Erschütternde Szenen wie aus den Krankenhäusern Italiens oder der USA – sie sind uns bislang hierzulande erspart geblieben. Das deutsche Gesundheitssystem hat sich bis dato bewährt. Was kein Grund ist, sich auf Erreichtem auszuruhen. Im Gegenteil.

„Das Gesundheitssystem und die Gesundheitspolitik haben dringend umfassende Lehren aus der Pandemie zu ziehen, um für ähnliche Krisen und auch für den demografischen Wandel besser vorbereitet zu sein“, sagt der Gesundheitsexperte Professor Claus Wendt von der Uni Siegen.

Immer mehr Ärzte verlegen das Sprechzimmer ins Netz

Seine Forderungen: eine deutliche Stärkung des öffentlichen Gesundheitsdienstes, dazu eine Reformierung der Krankenhausfinanzierung. Und mehr Augenmerk auf die Digitalität. „Deutschland ist in den Bereichen Telemedizin und E-Health sehr viel schlechter aufgestellt als viele andere Länder“, kritisiert Wendt. Auch hier taugt Dänemark als Vorbild. Dort wird man in Kürze die elektronische Patientenakte einführen. Sie soll helfen, Gesundheitsleistungen vieler verschiedener Anbieter deutlich besser zu vernetzen.

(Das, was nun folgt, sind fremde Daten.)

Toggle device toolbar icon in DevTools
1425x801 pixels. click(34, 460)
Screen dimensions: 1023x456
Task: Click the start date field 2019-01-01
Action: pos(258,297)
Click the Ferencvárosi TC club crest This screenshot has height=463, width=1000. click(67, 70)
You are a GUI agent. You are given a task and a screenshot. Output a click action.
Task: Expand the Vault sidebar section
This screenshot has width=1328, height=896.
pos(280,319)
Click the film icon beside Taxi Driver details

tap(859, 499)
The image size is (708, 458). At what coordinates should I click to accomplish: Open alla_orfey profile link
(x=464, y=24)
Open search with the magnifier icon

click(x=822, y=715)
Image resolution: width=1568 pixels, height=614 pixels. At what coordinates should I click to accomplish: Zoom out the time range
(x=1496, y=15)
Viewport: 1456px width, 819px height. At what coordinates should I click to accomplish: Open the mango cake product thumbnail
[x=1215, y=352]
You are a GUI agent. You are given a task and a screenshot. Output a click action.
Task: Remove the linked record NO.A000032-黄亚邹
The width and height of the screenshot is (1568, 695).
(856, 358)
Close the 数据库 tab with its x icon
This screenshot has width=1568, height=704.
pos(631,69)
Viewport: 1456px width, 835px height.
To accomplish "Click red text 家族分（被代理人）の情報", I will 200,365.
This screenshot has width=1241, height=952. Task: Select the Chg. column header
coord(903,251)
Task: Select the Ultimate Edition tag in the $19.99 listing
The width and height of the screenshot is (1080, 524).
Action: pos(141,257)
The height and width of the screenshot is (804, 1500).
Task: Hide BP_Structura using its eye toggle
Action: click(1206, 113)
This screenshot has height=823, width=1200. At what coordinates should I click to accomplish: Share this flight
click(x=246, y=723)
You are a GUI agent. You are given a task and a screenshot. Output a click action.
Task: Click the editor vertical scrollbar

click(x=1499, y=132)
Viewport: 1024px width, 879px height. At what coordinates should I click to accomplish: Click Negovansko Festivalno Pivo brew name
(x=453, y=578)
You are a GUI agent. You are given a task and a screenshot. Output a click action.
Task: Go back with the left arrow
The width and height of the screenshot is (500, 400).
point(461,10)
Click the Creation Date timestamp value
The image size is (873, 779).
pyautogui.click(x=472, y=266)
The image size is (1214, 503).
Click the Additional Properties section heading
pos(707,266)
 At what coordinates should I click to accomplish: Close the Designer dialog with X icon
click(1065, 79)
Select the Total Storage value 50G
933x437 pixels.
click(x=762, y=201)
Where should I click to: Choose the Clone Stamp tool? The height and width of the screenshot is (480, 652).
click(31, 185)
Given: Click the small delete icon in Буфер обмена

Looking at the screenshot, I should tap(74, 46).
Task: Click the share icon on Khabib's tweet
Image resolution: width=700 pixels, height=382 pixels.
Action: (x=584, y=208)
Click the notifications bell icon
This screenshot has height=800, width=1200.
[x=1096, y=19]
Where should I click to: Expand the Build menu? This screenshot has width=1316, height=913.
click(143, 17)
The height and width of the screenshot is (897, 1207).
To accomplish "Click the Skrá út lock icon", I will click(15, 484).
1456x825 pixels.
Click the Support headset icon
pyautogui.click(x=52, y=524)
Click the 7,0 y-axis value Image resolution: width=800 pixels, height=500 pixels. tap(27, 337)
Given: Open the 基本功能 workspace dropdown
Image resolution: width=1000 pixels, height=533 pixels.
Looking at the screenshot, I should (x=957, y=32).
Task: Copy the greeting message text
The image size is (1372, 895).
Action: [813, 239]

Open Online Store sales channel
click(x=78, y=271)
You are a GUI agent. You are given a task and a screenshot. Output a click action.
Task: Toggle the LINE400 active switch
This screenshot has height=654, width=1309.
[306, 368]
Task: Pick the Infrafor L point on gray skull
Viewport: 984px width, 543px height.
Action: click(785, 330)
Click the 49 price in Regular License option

Auch hierzulande betonen Marktexperten das Potenzial der Digitalisierung in der Medizin. So könnten flächendeckend eingeführte Videosprechstunden nicht nur Patienten, Gesundheitsberufe und auch Ärzte entlasten. Sondern auch die Gesundheitsvorsorge in ländlichen Regionen sichern helfen.

Und die Sache nimmt Fahrt auf. Laut der Arzt-Patienten-Plattform Jameda hat sich die Zahl der Ärzte und Psychotherapeuten, die Videosprechstunden anbieten, seit Corona vervierfacht. „Ärzte sehen, dass es ganz normal ist, mit einem Patienten über das Internet zu sprechen, dass es sicher ist und in den Workflow passt“, sagt Jameda-Boss Florian Weiß.

 

… und sonst so?

Mal ehrlich: Wer hätte gedacht, dass hierzulande ein Tracing-Tool wie die Corona-Warn-App millionenfach installiert wird? Binnen kürzester Zeit? Ist passiert.

Wer hätte gedacht, dass plötzlich 30 Prozent der Leute in einer Bitkom-Umfrage angeben, Lebensmittel auch online zu bestellen? Ist passiert.

Und: Wer hätte gedacht, dass ungezählte Mitarbeiter plötzlich den Arbeitsplatz und die lieben Kollegen vermissen? Ist passiert.